Certaines exceptions s’appliquent à toute personne et concernent les actes suivants :

  • utiliser ou autoriser un intermédiaire à diffuser une nouvelle œuvre créée à partir d’une œuvre déjà publiée ou disponible, à la condition que ce soit à des fins non commerciales n’ayant aucun effet négatif important sur l’exploitation de l’œuvre originale (art. 29.21);
  • reproduire à ses propres fins privées, sans contourner une mesure technique de protection, une copie d’une œuvre obtenue légalement, autrement que par emprunt ou location (art. 29.22);
  • reproduire, sans contourner une mesure technique de protection, une émission (radio ou télévision) afin de l’écouter ou de la visionner en différé de manière privée (certaines autres conditions s’appliquent) (art. 29.23);
  • effectuer une copie d’un programme d'ordinateur à des fins de sauvegarde ou une adaptation d’un programme à des fins de compatibilité (art. 30.6 et 30.61);
  • effectuer une copie d’une œuvre dans le cadre d’une recherche sur le chiffrement ou d’une évaluation de la vulnérabilité d’un système (art. 30.62 et 30.63).

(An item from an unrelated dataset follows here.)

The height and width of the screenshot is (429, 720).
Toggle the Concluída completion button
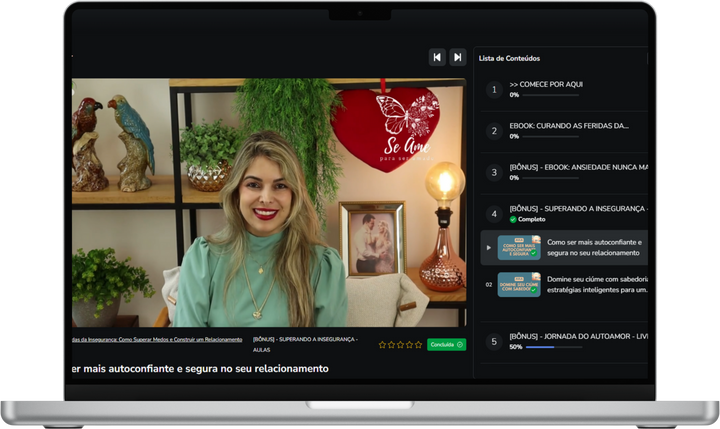446,345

D’autres exceptions visent des acteurs ou des contextes précis :

  • Les établissements d’enseignement, en ce qui concerne notamment la reproduction, la présentation publique et la diffusion par télécommunication (dont par Internet) d'œuvres à des fins pédagogiques (art. 29.4 à 30.04 et 30.3);
  • Les bibliothèques, musées ou services d’archives, notamment en ce qui concerne la gestion et conservation de collections et la reproduction d'articles de périodiques (art. 30.1 à 30.21 et 30.3);
  • Les personnes ayant des déficiences perceptuelles, afin de leur permettre la reproduction d’une œuvre sur un autre support plus adapté (art. 32 et 32.01);
  • Les entreprises de radiodiffusion et de programmation, afin de leur permettre la reproduction d'œuvres ou de prestations dans le cadre de leurs activités commerciales (art. 30.9).

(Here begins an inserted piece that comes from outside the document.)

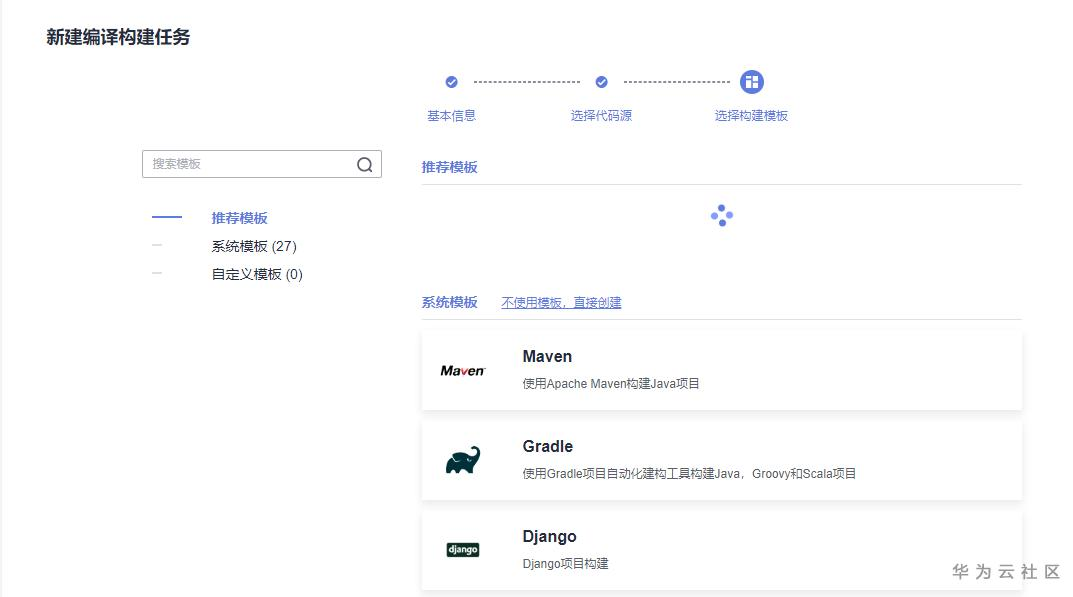Image resolution: width=1073 pixels, height=597 pixels.
Task: Open 不使用模板，直接创建
Action: (560, 301)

Certains de ces actes « ne doivent pas être accomplis dans l’intention de faire un gain » (art. 29.3). Enfin, d'autres situations sont expressément cataloguées comme ne constituant pas des violations. C'est le cas notamment de la communication de documents effectuée en vertu de la Loi sur l’accès à l’information et de la Loi sur la protection des renseignements personnels (art. 32.1).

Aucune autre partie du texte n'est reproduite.